L’importanza della ricerca nella PMA

A Ginevra ha sede l’ESHRE la Società europea di riproduzione umana ed embriologia.  Lo scorso luglio, durante il convegno annuale, uno studio di ricerca tutto italiano è stato premiato del Gfi (Grant for Fertility Innovation).

Il merito è della ricercatrice di Istologia ed Embriologia dell’Università di Tor Vergata Luisa Campagnolo, che dopo aver lavorato negli USA ha portato in patria la ricerca vera e propria istituendo un laboratorio didattico. Qui si insegna a fare materialmente le cose: si insegna come manipolare ovociti – di topo ovviamente – come si crioconservano i gameti – quelli maschili sono umani ma di scarto – e come si valutano.

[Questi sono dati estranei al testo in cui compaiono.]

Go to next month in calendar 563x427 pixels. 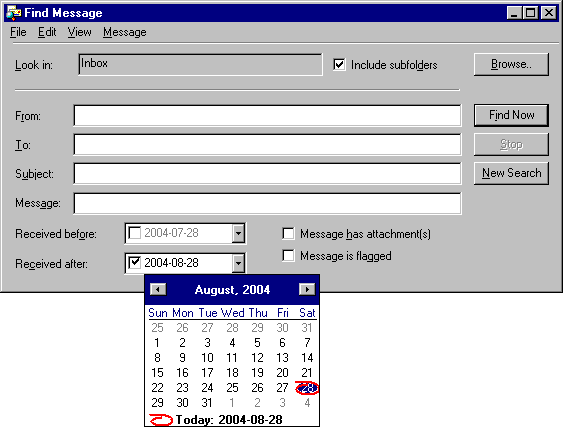(307, 289)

Il premio molto ambito – in quanto consiste in finanziamenti per la ricerca – permetterà di indagare il fattore EGLF7 che sembra, almeno nei ratti, ciò che permette all’embrione di dialogare con l’endometrio. Questo importante momento della fecondazione assistita, ad oggi è avvolto nel mistero per cui una scoperta di questo tipo sarebbe di fondamentale importanza.

Lo studio, fatto su ratti, prevede infatti di analizzare con attenzione il momento in cui l’embrione secerne questo fattore in modo da individuare il momento migliore per il transfert e perché no ipotizzare una spennelatina di EGLF7 direttamente sull’endometrio per favorire l’attecchimento.

In questa ricerca sono riposte molte aspettative a livello internazionale e ciò fa molto onore alla nostra sanità i quanto a ricevere dei contributi per la ricerca sia un laboratorio universitario che collabora con il centro di Sterilità e Procreazione assistita  dell’ospedale romano Pertini.